> **Stated problem 1**:
Answer these about the text on perceived bias at the Residential Tenancy Branch:
(a) Which two processes exist partly because an arbitrator can make mistakes?
(b) How many hearings do most landlords attend in their lifetime?
(c) What is the only thing the arbitrator knows?
> **Stated problem 2**: Rewrite the part of the text on perceived bias at the Residential Tenancy Branch that opens with the words containing "My clients know" and closes with "years—of a tenancy.", putting "email" in place of "text message".

So why do so many intelligent, reasonable people leave the Residential Tenancy Branch convinced the RTB is biased?

After hundreds of tenancy files, I think the answer has much less to do with institutional bias than with how residential tenancy disputes are experienced by the people living through them.

Is the RTB Actually Biased?

Before answering that question, it's important to distinguish between bias and disappointment.

People often equate an outcome they disagree with to institutional bias. But those are very different things.

A decision can feel deeply unfair. A decision can even be legally wrong. Neither necessarily means the Residential Tenancy Branch is systematically biased against landlords or tenants.

Like every legal decision-maker, an RTB arbitrator can make mistakes. That's one reason reconsideration applications and judicial reviews exist. Those processes aren't evidence that the system is broken. They're evidence that our legal system recognizes that no decision-maker is infallible and provides mechanisms to correct errors when appropriate.

Individual decisions may sometimes deserve criticism. That is very different from concluding that the entire system consistently favours one side over the other.

Why do do many people think the RTB is biased? In my experience, several factors combine to make this perception almost inevitable.

Most People Only Experience One RTB Hearing

Most landlords will only attend one or two or a few RTB hearings in their lifetime. The same is true for most tenants. That single experience naturally becomes their entire impression of the Residential Tenancy Branch.

Lawyers have a very different perspective. Over time, we see hundreds of hearings involving different arbitrators, different facts, different evidence, and very different outcomes. A single hearing is simply too small a sample to draw reliable conclusions about whether the RTB systematically favours landlords or tenants.

Residential Tenancy Disputes Are Incredibly Personal

Unlike many other legal disputes, tenancy matters involve people's homes, finances, and security. A tenant facing eviction may lose the place they live. A landlord may be dealing with months of unpaid rent or significant property damage.

These are not abstract legal disagreements. The emotional stakes are enormous. When people lose something this important, it is entirely understandable that the result feels personal. And when a result feels deeply personal, it is easy to conclude that the process itself must have been unfair.

You Know the Whole Story. The Arbitrator Doesn't.

This is one of the biggest disconnects I see.

My clients know every conversation. Every text message. Every explanation. Every promise. Every frustration that built up over months—or sometimes years—of a tenancy.

The arbitrator doesn't. The arbitrator only knows what is properly presented during the hearing. That means admissible evidence. Sworn testimony. Documents that were actually submitted. Relevant legal arguments.

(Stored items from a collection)
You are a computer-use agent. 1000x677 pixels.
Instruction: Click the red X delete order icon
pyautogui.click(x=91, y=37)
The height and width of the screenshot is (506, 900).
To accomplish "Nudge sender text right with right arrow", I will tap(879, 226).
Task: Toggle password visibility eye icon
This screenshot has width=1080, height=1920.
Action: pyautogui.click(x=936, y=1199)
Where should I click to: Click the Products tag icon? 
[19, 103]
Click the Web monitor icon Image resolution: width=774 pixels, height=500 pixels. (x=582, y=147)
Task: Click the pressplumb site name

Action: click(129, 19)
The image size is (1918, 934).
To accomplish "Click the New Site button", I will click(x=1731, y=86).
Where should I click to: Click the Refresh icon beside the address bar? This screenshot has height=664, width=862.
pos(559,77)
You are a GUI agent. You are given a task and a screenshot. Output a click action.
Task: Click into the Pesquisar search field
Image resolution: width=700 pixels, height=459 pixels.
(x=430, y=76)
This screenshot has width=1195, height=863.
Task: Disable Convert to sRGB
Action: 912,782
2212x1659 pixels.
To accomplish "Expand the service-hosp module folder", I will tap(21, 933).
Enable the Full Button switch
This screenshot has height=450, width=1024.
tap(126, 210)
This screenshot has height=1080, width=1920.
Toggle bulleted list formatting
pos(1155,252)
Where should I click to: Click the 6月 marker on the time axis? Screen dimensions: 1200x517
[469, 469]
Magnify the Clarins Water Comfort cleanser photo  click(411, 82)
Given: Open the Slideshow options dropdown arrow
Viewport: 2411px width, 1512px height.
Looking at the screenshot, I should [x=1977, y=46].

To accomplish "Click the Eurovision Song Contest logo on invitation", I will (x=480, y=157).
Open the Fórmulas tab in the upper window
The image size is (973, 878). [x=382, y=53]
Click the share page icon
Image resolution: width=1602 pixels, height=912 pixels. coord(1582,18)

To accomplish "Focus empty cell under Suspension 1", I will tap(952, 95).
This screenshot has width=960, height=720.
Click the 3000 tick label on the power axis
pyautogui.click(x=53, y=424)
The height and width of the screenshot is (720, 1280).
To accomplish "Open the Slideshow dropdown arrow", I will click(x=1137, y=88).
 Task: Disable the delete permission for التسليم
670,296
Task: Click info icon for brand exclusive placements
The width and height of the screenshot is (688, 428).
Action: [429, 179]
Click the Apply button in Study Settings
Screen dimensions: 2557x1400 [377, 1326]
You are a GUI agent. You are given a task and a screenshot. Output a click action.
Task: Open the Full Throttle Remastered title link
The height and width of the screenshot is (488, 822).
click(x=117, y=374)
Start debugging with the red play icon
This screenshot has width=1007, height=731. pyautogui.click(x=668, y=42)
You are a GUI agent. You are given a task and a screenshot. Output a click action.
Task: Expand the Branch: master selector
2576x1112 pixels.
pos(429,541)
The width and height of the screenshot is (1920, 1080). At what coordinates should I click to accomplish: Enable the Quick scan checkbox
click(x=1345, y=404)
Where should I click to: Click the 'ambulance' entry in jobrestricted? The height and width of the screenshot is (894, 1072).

> **Correct answer 1**:
(a) Reconsideration applications and judicial reviews.
(b) One or two or a few.
(c) What is properly presented during the hearing.

> **Correct answer 2**:
My clients know every conversation. Every email. Every explanation. Every promise. Every frustration that built up over months—or sometimes years—of a tenancy.